AVAILABLE DATA:

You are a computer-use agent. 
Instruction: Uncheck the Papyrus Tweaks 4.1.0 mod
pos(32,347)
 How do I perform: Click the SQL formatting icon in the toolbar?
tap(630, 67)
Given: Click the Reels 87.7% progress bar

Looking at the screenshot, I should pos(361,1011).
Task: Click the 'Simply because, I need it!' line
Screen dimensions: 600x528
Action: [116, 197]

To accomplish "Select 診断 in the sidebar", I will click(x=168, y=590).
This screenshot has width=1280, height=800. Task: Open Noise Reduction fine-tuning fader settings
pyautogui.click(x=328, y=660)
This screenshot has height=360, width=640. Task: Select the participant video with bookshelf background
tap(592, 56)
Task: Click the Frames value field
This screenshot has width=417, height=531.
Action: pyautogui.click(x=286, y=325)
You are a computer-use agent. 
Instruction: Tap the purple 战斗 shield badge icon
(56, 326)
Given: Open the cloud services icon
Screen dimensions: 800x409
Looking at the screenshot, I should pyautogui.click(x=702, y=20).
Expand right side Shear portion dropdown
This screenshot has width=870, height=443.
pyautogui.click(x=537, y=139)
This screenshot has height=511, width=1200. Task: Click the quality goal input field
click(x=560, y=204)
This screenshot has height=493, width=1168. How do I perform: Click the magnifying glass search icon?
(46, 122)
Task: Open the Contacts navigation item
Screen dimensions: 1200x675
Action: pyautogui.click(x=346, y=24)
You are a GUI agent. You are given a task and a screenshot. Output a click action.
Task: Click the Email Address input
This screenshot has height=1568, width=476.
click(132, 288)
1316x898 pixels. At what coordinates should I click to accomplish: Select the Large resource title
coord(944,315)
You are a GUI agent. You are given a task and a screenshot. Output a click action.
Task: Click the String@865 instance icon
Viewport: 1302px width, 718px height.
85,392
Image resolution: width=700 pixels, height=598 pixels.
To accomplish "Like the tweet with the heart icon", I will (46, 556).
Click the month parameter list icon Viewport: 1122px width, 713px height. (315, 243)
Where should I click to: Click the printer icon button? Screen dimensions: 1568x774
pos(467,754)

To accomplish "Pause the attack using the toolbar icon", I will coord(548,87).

EXERCISE DIRECTIONS: Copy out the data exactly as it stands, leaving nothing out.

RESPONSE BOX:
You are a computer-use agent. 
Instruction: Uncheck the Papyrus Tweaks 4.1.0 mod
pos(32,347)
 How do I perform: Click the SQL formatting icon in the toolbar?
tap(630, 67)
Given: Click the Reels 87.7% progress bar

Looking at the screenshot, I should pos(361,1011).
Task: Click the 'Simply because, I need it!' line
Screen dimensions: 600x528
Action: [116, 197]

To accomplish "Select 診断 in the sidebar", I will click(x=168, y=590).
This screenshot has width=1280, height=800. Task: Open Noise Reduction fine-tuning fader settings
pyautogui.click(x=328, y=660)
This screenshot has height=360, width=640. Task: Select the participant video with bookshelf background
tap(592, 56)
Task: Click the Frames value field
This screenshot has width=417, height=531.
Action: pyautogui.click(x=286, y=325)
You are a computer-use agent. 
Instruction: Tap the purple 战斗 shield badge icon
(56, 326)
Given: Open the cloud services icon
Screen dimensions: 800x409
Looking at the screenshot, I should pyautogui.click(x=702, y=20).
Expand right side Shear portion dropdown
This screenshot has width=870, height=443.
pyautogui.click(x=537, y=139)
This screenshot has height=511, width=1200. Task: Click the quality goal input field
click(x=560, y=204)
This screenshot has height=493, width=1168. How do I perform: Click the magnifying glass search icon?
(46, 122)
Task: Open the Contacts navigation item
Screen dimensions: 1200x675
Action: pyautogui.click(x=346, y=24)
You are a GUI agent. You are given a task and a screenshot. Output a click action.
Task: Click the Email Address input
This screenshot has height=1568, width=476.
click(132, 288)
1316x898 pixels. At what coordinates should I click to accomplish: Select the Large resource title
coord(944,315)
You are a GUI agent. You are given a task and a screenshot. Output a click action.
Task: Click the String@865 instance icon
Viewport: 1302px width, 718px height.
85,392
Image resolution: width=700 pixels, height=598 pixels.
To accomplish "Like the tweet with the heart icon", I will (46, 556).
Click the month parameter list icon Viewport: 1122px width, 713px height. (315, 243)
Where should I click to: Click the printer icon button? Screen dimensions: 1568x774
pos(467,754)

To accomplish "Pause the attack using the toolbar icon", I will coord(548,87).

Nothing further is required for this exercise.